On 25-Sep-2014 04:33:36 PM, Matthew Wilcox wrote:
> This new function allows us to support hole-punch for DAX files by zeroing
> a partial page, as opposed to the dax_truncate_page() function which can
> only truncate to the end of the page. Reimplement dax_truncate_page() to
> call dax_zero_page_range().
>
> Signed-off-by: Matthew Wilcox <[email protected]>
> [ported to 3.13-rc2]
> Signed-off-by: Ross Zwisler <[email protected]>
> ---
> Documentation/filesystems/dax.txt | 1 +
> fs/dax.c | 36 +++++++++++++++++++++++++++++++-----
> include/linux/fs.h | 7 +++++++
> 3 files changed, 39 insertions(+), 5 deletions(-)
>
> diff --git a/Documentation/filesystems/dax.txt b/Documentation/filesystems/dax.txt
> index 635adaa..ebcd97f 100644
> --- a/Documentation/filesystems/dax.txt
> +++ b/Documentation/filesystems/dax.txt
> @@ -62,6 +62,7 @@ Filesystem support consists of
> for fault and page_mkwrite (which should probably call dax_fault() and
> dax_mkwrite(), passing the appropriate get_block() callback)
> - calling dax_truncate_page() instead of block_truncate_page() for DAX files
> +- calling dax_zero_page_range() instead of zero_user() for DAX files
> - ensuring that there is sufficient locking between reads, writes,
> truncates and page faults
>
> diff --git a/fs/dax.c b/fs/dax.c
> index 6801be7..91b7561 100644
> --- a/fs/dax.c
> +++ b/fs/dax.c
> @@ -462,13 +462,16 @@ int dax_fault(struct vm_area_struct *vma, struct vm_fault *vmf,
> EXPORT_SYMBOL_GPL(dax_fault);
>
> /**
> - * dax_truncate_page - handle a partial page being truncated in a DAX file
> + * dax_zero_page_range - zero a range within a page of a DAX file
> * @inode: The file being truncated
> * @from: The file offset that is being truncated to
> + * @length: The number of bytes to zero
> * @get_block: The filesystem method used to translate file offsets to blocks
> *
> - * Similar to block_truncate_page(), this function can be called by a
> - * filesystem when it is truncating an DAX file to handle the partial page.
> + * This function can be called by a filesystem when it is zeroing part of a
> + * page in a DAX file. This is intended for hole-punch operations. If
> + * you are truncating a file, the helper function dax_truncate_page() may be
> + * more convenient.
> *
> * We work in terms of PAGE_CACHE_SIZE here for commonality with
> * block_truncate_page(), but we could go down to PAGE_SIZE if the filesystem
> @@ -476,17 +479,18 @@ EXPORT_SYMBOL_GPL(dax_fault);
> * block size is smaller than PAGE_SIZE, we have to zero the rest of the page
> * since the file might be mmaped.
> */
> -int dax_truncate_page(struct inode *inode, loff_t from, get_block_t get_block)
> +int dax_zero_page_range(struct inode *inode, loff_t from, unsigned length,

nit: unsigned -> unsigned int ?

Do we want a unsigned int or unsigned long here ?
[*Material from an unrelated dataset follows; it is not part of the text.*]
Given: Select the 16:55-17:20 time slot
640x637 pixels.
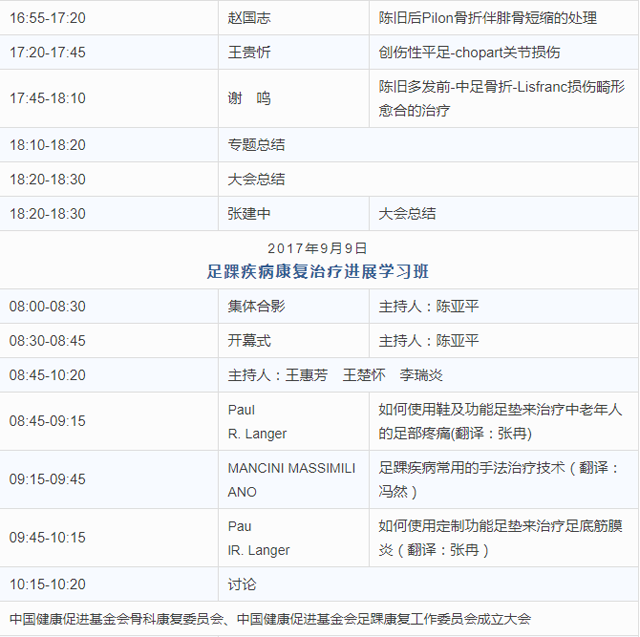Looking at the screenshot, I should pos(48,18).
> + get_block_t get_block)
> {
> struct buffer_head bh;
> pgoff_t index = from >> PAGE_CACHE_SHIFT;
> unsigned offset = from & (PAGE_CACHE_SIZE-1);
> - unsigned length = PAGE_CACHE_ALIGN(from) - from;
> int err;
>
> /* Block boundary? Nothing to do */
> if (!length)
> return 0;
> + BUG_ON((offset + length) > PAGE_CACHE_SIZE);

Isn't it a bit extreme to BUG_ON this condition ? We could return an
error to the caller, and perhaps WARN_ON_ONCE(), but BUG_ON() appears to
be slightly too strong here.

>
> memset(&bh, 0, sizeof(bh));
> bh.b_size = PAGE_CACHE_SIZE;
> @@ -503,4 +507,26 @@ int dax_truncate_page(struct inode *inode, loff_t from, get_block_t get_block)
>
> return 0;
> }
> +EXPORT_SYMBOL_GPL(dax_zero_page_range);
> +
> +/**
> + * dax_truncate_page - handle a partial page being truncated in a DAX file
> + * @inode: The file being truncated
> + * @from: The file offset that is being truncated to
> + * @get_block: The filesystem method used to translate file offsets to blocks
> + *
> + * Similar to block_truncate_page(), this function can be called by a
> + * filesystem when it is truncating an DAX file to handle the partial page.

an DAX -> a DAX

> + *
> + * We work in terms of PAGE_CACHE_SIZE here for commonality with
> + * block_truncate_page(), but we could go down to PAGE_SIZE if the filesystem
> + * took care of disposing of the unnecessary blocks. Even if the filesystem
> + * block size is smaller than PAGE_SIZE, we have to zero the rest of the page
> + * since the file might be mmaped.
> + */
> +int dax_truncate_page(struct inode *inode, loff_t from, get_block_t get_block)
> +{
> + unsigned length = PAGE_CACHE_ALIGN(from) - from;

unsigned -> unsigned int.

Same question about "unsigned long" as above.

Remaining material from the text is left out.